##### Available data #####
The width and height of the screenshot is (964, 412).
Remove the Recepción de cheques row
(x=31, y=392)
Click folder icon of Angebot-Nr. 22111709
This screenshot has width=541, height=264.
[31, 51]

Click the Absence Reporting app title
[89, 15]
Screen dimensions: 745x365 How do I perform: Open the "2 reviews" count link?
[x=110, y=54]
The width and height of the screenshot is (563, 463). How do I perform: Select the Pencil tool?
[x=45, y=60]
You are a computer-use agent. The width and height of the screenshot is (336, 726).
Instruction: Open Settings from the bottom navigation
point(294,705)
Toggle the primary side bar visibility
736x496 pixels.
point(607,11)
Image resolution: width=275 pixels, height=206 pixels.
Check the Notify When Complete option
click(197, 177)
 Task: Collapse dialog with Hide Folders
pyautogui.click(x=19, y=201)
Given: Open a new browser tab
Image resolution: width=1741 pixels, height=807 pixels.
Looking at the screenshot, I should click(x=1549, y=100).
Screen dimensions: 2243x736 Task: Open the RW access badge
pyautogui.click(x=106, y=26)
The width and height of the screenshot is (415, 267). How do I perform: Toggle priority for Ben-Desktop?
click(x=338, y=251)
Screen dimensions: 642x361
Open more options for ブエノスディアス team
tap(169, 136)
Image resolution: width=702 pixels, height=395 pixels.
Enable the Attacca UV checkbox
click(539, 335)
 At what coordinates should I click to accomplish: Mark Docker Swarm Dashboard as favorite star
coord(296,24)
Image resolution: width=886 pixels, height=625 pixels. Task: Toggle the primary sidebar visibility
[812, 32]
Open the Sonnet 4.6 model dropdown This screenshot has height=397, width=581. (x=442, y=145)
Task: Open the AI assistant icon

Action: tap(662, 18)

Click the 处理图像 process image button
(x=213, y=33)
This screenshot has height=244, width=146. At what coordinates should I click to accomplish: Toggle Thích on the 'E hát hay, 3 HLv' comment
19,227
#####
Nothing but the lines from the start of the data above through the line with "Image resolution: width=275" should appear in your answer, copied exactly.

* _Solution to the problem_
The width and height of the screenshot is (964, 412).
Remove the Recepción de cheques row
(x=31, y=392)
Click folder icon of Angebot-Nr. 22111709
This screenshot has width=541, height=264.
[31, 51]

Click the Absence Reporting app title
[89, 15]
Screen dimensions: 745x365 How do I perform: Open the "2 reviews" count link?
[x=110, y=54]
The width and height of the screenshot is (563, 463). How do I perform: Select the Pencil tool?
[x=45, y=60]
You are a computer-use agent. The width and height of the screenshot is (336, 726).
Instruction: Open Settings from the bottom navigation
point(294,705)
Toggle the primary side bar visibility
736x496 pixels.
point(607,11)
Image resolution: width=275 pixels, height=206 pixels.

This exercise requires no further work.